▶ **Text to read**
What really has the ex-CIA chief on edge? The social and political havoc Trump may unleash between Election Day and the possible inauguration of his Democratic rival, Joe Biden.
Trump could provoke civil unrest. He could try to declare martial law. He could pardon himself and a rogue’s gallery of his supporters, Brennan said.
He’s so nervous about some of the possibilities – given the president’s powers – that he didn’t even want to say them out loud.
“When I think about my time in the White House (and) what a president can do, quite frankly, I don’t want to give Donald Trump any more ideas than he might already have,” he told USA TODAY in wide-ranging interview to promote his book, “Undaunted: My Fight Against America’s Enemies, At Home and Abroad.”
Of course, Brennan – who has clashed with the president bitterly and frequently for years and made him a major target of his book – is also worried about a Trump victory on Nov. 3.
“He’s just going to continue along this trajectory of incompetence, ineptitude, corruption, malfeasance, deceit, lying, and fueling polarization at home,” Brennan said, adding alienating allies and cozying up to dictators to the list. “And that’s just the start.”
Trump has falsely accused Brennan and other Obama-era intelligence officials of spying on his 2016 presidential campaign, and the president has suggested they should be criminally prosecuted.
“They used the intelligence agencies of our country to spy on my campaign, and they have been caught,” Trump said during an Aug. 11 briefing at the White House. “This was an illegal act like no other illegal act. This was treason.”
Brennan said he has “nothing to fear” in terms of legal action. He said he can’t be sure Attorney General William Barr won’t try to charge him, but called that a “desperate” effort by Trump to distract Americans.
“I have full confidence that what I did when I was director of CIA was entirely appropriate and consistent with my authorities,” he said.
In “Undaunted,” Brennan writes that he takes no pleasure in speaking out against Trump.

▶ **Task instructions**
**1)** Would you print the section of the Brennan passage between "Trump has falsely" and "to distract Americans.", inclusive?
**2)** Can you supply what follows in the article on Brennan's warnings about Trump, picking up right after its last sentence?

▶ **Raw data**
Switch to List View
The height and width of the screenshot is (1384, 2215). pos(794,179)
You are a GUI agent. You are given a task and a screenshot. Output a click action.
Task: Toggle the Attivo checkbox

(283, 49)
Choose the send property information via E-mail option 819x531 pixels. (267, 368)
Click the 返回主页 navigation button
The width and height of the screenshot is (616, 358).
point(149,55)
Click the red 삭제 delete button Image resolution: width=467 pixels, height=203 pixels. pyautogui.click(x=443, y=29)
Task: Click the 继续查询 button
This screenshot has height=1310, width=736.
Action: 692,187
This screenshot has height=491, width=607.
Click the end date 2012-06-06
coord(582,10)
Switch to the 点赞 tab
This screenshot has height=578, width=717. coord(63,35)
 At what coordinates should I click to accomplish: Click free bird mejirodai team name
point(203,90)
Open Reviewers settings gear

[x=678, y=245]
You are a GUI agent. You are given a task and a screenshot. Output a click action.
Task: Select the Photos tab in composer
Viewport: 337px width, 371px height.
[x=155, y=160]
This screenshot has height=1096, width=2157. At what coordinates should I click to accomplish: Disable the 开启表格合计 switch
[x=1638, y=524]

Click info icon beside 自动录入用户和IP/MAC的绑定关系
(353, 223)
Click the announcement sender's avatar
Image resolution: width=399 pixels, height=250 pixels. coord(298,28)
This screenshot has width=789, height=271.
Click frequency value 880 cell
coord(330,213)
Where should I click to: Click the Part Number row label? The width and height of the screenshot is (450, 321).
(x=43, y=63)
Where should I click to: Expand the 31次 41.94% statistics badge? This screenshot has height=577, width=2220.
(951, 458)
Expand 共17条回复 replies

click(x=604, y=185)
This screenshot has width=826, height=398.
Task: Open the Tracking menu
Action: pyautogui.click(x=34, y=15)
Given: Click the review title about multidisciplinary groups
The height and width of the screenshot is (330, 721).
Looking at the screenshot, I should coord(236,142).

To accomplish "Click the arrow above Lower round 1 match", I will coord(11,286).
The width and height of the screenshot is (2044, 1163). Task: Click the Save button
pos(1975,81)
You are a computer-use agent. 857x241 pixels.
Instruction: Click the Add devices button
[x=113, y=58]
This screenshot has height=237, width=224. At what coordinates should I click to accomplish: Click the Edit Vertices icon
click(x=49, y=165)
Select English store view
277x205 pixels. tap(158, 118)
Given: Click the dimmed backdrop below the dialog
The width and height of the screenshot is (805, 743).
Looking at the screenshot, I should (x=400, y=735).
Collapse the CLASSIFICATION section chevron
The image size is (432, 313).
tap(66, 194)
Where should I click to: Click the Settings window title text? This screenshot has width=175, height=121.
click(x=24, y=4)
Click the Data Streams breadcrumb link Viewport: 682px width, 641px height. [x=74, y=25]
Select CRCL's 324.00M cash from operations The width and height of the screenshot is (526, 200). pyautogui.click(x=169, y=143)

▶ **Answers below**
**1)**
Trump has falsely accused Brennan and other Obama-era intelligence officials of spying on his 2016 presidential campaign, and the president has suggested they should be criminally prosecuted.
“They used the intelligence agencies of our country to spy on my campaign, and they have been caught,” Trump said during an Aug. 11 briefing at the White House. “This was an illegal act like no other illegal act. This was treason.”
Brennan said he has “nothing to fear” in terms of legal action. He said he can’t be sure Attorney General William Barr won’t try to charge him, but called that a “desperate” effort by Trump to distract Americans.

**2)**
“But, as long as Mr. Trump continues to trample the tenets of our democracy, lie to the American people, denigrate the office of the presidency, endanger our national security, and sully our reputation around the world, I will not relent in my criticism of him,” he writes.
Trump and Brennan have tussled from the start, but their animosity exploded after Trump’s summit with Russian President Vladimir Putin in Helsinki in July of 2018. During a news conference after their one-on-one meeting, Trump questioned the U.S. intelligence community’s conclusion that Russia interfered in the 2016 election and appeared to accept Putin’s denials.
Trump’s comments were “nothing short of treasonous,” Brennan tweeted at the time.
“It got worse from there,” Brennan said in Friday’s interview.
Brennan said he hopes Trump gets “soundly spanked by the American electorate” on Nov. 3 so he has no room to cry foul. He predicted that Trump will mount some kind of legal challenge to the results if he loses, but he hopes those will crumble if enough Republican allies in Congress refuse to defend him.
The bigger concern, he said, is if Trump encourages his supporters to protest the outcome, perhaps violently.
“Words matter, especially when they’re coming from someone who occupies the Oval Office,” Brennan said.
Leading up to Nov. 3, Brennan said he is less worried about a cyberattack on America’s voting infrastructure than he is about the power of foreign actors – namely Russia but also China, Iran and other U.S. foes – to distort Americans’ views of the two candidates and the issues at play.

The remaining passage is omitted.